Attn: All Spuds
c/o Central Vegetable Patch, Back Garden
Sorry spuds. Mea culpa. I thought I was doing you a favour but, in fact, I was giving you too much of a good thing. Nitrogen, I mean. An essential nutrient, yes, but too much of the stuff and you were all about the above-ground show of foliage, with nary a thought for the tuberage down below. No, you were not to blame for the low yields and I, for my part, will know better next time.
It’s true. The foliage for my assorted potato crops had gone quite rampant. Way bigger than normal. I should have known something was up when the overly enthusiastic potato plants went barging into the unsuspecting peas and beans, which I thought I had planted at a reasonable distance. The spuds, it seems, were on a bit of a nitrogen high. While they had been given a normal dose of manure upon planting, the entire plot had already been generously treated with manure the year before, in preparation for its vegetable debut. With that double dosage, I had managed to push my spudlings over the nitrogen edge. Yes, my hand is up.

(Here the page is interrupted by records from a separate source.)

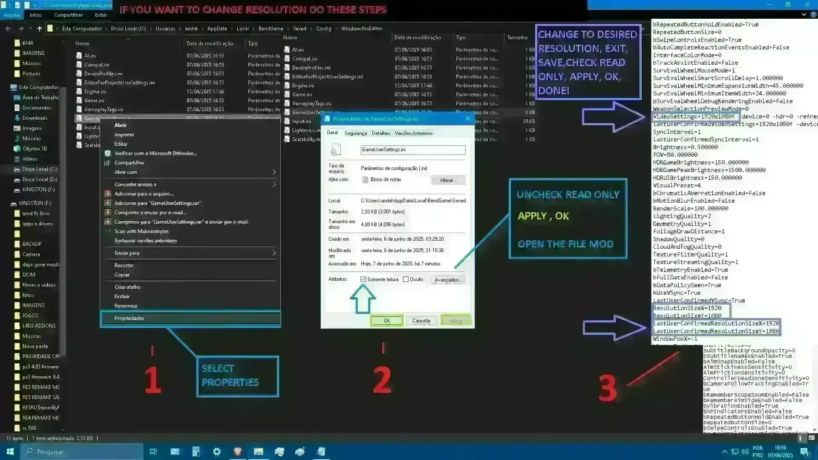Open the Settings gear in taskbar
The width and height of the screenshot is (818, 460).
coord(217,451)
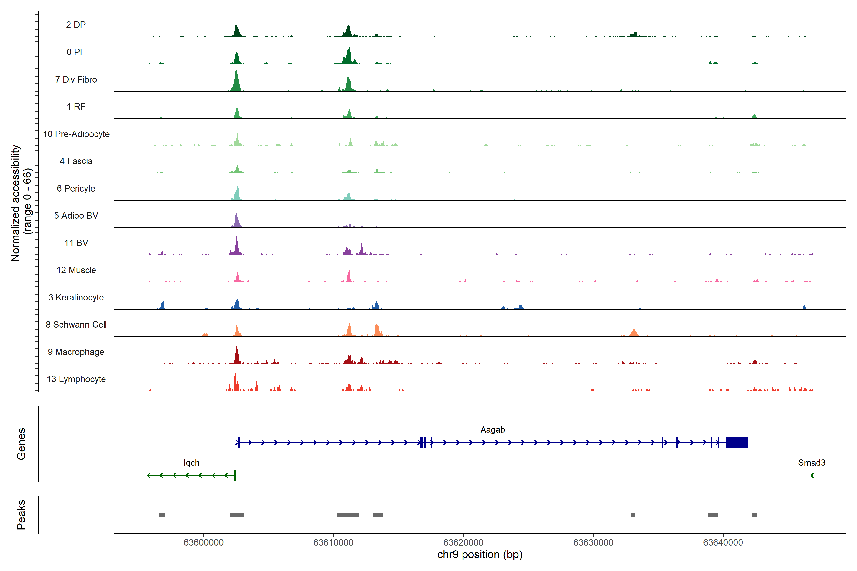Click the Aagab last exon block
Image resolution: width=857 pixels, height=571 pixels.
(x=737, y=442)
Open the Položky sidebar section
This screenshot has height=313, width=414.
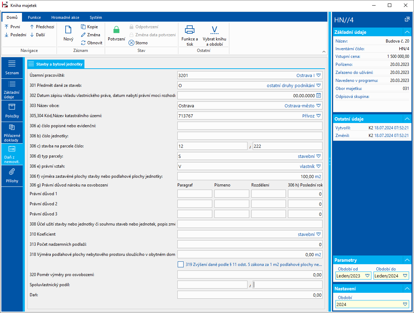(12, 110)
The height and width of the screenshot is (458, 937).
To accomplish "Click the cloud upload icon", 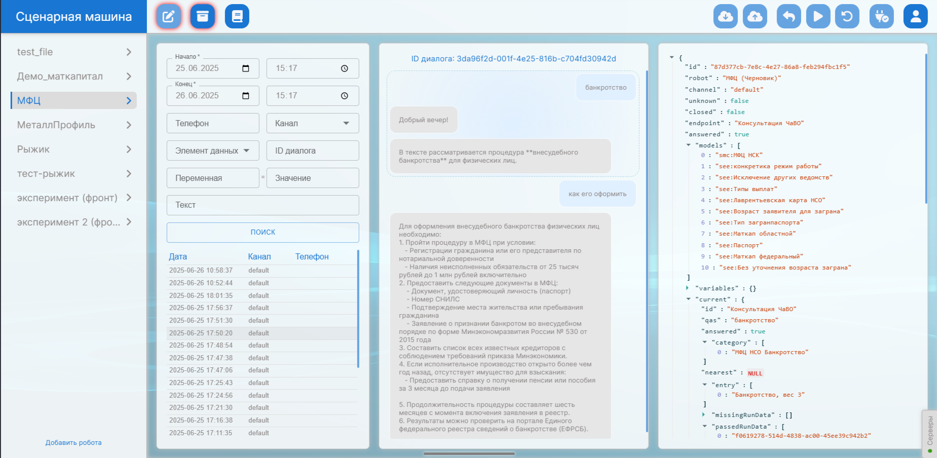I will [x=755, y=17].
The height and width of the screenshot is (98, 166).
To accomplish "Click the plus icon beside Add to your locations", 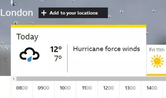I will (44, 13).
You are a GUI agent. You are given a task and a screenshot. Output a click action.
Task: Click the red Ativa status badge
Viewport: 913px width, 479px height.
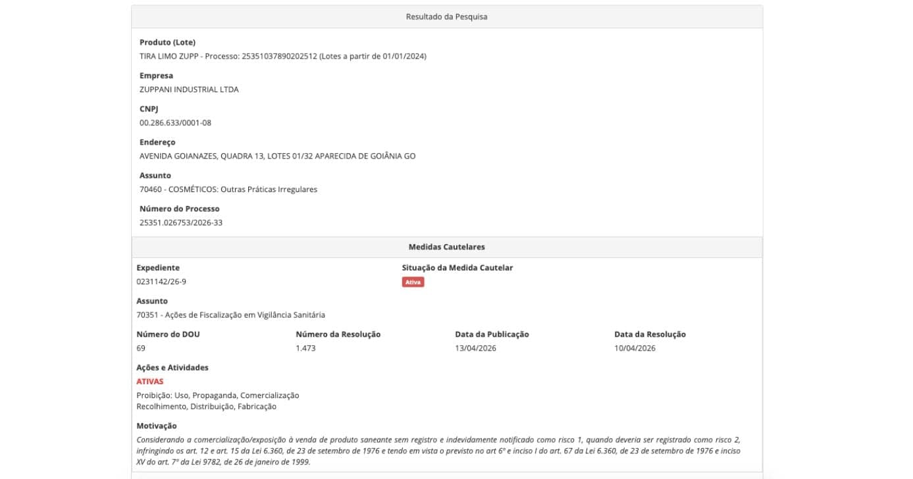click(x=413, y=282)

I was responsible for the garden equivalent of killing my spuds with kindness.
Not to worry, though, I will live and I will learn. I would also add that, while my potato crop is lacking in yield, it is not lacking in interest.
As I unearthed the first of the Shetland Blacks, I was rewarded, for my trouble, with my very own, home-grown purple heart, as if to acknowledge the wounds of bloody garden warfare. I was also rewarded with the fact that the Shetland Blacks, though small in number and particularly small in size, were tasty little spuds nonetheless. A lovely layer of purple just under the skin and a little ring of purple inside. Floury, with thick-ish, chewy skin and best baked or roasted. Lovely with some butter and salt and almost enough to make you forget about the garden traumas you’ve survived to get them there.